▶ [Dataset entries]
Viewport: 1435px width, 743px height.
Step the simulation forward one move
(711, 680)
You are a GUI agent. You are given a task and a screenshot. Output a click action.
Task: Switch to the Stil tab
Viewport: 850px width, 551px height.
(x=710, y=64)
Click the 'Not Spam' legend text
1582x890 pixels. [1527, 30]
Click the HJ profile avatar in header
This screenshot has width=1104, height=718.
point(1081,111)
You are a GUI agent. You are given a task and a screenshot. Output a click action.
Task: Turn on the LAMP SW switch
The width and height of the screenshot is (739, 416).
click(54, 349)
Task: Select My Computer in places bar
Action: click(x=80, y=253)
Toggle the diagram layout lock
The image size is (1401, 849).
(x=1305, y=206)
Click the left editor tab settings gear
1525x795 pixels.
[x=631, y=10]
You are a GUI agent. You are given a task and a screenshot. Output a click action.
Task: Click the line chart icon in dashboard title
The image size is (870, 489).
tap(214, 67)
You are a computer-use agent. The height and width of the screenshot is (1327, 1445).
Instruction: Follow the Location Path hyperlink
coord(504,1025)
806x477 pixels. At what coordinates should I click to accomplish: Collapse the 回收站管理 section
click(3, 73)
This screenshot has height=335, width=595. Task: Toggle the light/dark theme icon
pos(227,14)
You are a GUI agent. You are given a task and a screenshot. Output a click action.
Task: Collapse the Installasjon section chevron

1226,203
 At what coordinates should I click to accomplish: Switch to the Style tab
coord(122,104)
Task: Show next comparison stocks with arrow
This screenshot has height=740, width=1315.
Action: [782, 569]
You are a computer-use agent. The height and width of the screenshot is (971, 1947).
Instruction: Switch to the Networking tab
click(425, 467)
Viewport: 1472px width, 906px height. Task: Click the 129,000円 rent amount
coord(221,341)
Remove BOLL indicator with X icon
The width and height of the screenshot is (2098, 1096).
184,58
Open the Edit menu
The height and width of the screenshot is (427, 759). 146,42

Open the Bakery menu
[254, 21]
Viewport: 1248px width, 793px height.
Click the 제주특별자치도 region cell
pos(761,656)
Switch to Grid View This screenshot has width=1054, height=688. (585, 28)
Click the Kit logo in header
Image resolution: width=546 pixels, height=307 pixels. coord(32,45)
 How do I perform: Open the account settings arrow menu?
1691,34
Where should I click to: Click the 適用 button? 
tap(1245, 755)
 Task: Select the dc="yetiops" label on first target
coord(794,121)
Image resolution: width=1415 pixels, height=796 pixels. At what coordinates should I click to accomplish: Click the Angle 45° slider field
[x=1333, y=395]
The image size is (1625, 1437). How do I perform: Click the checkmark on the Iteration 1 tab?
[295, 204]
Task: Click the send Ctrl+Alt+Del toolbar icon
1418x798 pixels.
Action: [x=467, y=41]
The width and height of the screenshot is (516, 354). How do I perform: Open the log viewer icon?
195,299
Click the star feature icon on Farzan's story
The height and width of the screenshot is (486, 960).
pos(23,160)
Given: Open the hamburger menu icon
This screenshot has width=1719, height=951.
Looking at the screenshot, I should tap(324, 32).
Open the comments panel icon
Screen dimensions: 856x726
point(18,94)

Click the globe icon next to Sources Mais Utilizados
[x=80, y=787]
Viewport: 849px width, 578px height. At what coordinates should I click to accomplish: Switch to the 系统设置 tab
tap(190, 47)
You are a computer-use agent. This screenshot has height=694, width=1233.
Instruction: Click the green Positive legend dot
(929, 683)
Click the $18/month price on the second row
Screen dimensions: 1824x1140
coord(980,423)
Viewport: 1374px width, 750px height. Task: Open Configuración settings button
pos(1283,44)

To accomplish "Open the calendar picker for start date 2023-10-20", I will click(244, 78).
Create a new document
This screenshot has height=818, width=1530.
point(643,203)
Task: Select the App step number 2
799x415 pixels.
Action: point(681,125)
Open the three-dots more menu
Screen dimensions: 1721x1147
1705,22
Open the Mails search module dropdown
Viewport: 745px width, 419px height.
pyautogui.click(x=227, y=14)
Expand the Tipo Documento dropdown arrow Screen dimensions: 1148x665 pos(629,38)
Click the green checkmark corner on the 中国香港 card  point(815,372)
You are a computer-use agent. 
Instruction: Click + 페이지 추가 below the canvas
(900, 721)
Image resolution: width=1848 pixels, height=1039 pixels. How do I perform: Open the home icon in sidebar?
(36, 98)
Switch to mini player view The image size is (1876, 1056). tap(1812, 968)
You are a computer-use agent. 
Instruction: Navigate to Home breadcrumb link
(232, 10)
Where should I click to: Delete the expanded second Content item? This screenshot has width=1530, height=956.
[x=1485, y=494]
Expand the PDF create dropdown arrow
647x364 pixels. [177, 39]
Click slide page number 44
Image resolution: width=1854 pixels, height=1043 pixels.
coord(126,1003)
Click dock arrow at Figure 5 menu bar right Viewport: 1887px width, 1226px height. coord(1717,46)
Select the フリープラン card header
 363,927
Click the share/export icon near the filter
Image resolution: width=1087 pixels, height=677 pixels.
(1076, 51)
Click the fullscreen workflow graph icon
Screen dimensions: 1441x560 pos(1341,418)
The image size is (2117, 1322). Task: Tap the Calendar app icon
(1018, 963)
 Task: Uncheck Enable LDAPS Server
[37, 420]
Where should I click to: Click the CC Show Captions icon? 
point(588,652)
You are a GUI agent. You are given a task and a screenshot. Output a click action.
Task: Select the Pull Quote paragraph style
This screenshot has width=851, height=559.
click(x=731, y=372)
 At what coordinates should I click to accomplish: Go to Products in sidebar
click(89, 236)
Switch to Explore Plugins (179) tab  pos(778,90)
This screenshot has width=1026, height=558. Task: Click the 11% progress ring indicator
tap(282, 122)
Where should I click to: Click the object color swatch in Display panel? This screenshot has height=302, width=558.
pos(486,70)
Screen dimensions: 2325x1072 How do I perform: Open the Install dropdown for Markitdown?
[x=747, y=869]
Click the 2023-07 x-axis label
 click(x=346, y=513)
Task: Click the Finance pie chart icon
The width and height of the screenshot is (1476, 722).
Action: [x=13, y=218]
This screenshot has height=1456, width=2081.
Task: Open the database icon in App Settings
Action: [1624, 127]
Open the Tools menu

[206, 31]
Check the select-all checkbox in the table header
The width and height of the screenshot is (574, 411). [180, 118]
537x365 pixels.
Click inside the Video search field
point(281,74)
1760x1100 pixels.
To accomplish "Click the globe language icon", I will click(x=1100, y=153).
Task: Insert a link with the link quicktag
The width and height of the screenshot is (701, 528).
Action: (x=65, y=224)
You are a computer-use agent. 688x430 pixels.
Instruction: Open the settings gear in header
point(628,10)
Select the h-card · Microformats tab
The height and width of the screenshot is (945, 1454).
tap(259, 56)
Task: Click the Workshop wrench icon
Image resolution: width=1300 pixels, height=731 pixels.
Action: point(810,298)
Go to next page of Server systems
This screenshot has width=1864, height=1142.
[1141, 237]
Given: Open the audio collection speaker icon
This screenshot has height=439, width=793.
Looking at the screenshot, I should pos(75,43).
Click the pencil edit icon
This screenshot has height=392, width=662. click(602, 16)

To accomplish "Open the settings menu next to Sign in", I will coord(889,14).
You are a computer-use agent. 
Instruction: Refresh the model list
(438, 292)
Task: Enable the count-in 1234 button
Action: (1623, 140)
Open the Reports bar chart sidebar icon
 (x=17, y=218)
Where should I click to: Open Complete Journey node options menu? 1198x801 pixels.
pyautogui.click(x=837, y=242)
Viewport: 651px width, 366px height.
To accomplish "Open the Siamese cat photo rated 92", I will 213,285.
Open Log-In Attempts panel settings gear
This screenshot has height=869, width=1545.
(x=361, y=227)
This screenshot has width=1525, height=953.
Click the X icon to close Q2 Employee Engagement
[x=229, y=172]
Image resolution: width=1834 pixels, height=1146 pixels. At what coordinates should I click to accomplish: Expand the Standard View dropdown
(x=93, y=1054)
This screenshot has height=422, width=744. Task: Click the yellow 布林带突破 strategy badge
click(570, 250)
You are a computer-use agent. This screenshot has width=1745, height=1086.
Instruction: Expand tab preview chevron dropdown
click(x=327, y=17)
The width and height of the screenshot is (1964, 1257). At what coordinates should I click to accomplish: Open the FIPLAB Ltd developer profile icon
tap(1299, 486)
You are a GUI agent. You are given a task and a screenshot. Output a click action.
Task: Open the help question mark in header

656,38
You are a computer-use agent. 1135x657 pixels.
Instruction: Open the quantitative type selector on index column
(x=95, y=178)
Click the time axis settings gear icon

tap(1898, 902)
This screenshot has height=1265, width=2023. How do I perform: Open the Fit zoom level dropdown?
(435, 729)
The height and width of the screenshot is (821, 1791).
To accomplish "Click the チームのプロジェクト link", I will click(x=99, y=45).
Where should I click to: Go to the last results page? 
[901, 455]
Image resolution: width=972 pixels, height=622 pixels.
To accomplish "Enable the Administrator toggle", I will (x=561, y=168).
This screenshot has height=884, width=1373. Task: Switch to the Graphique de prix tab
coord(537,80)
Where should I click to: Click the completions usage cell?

▶ [Exercise]
Only lines containing the string "number" are needed. Pull each of them out of the records above.

▶ [Result of this task]
Task: Select the App step number 2
Click slide page number 44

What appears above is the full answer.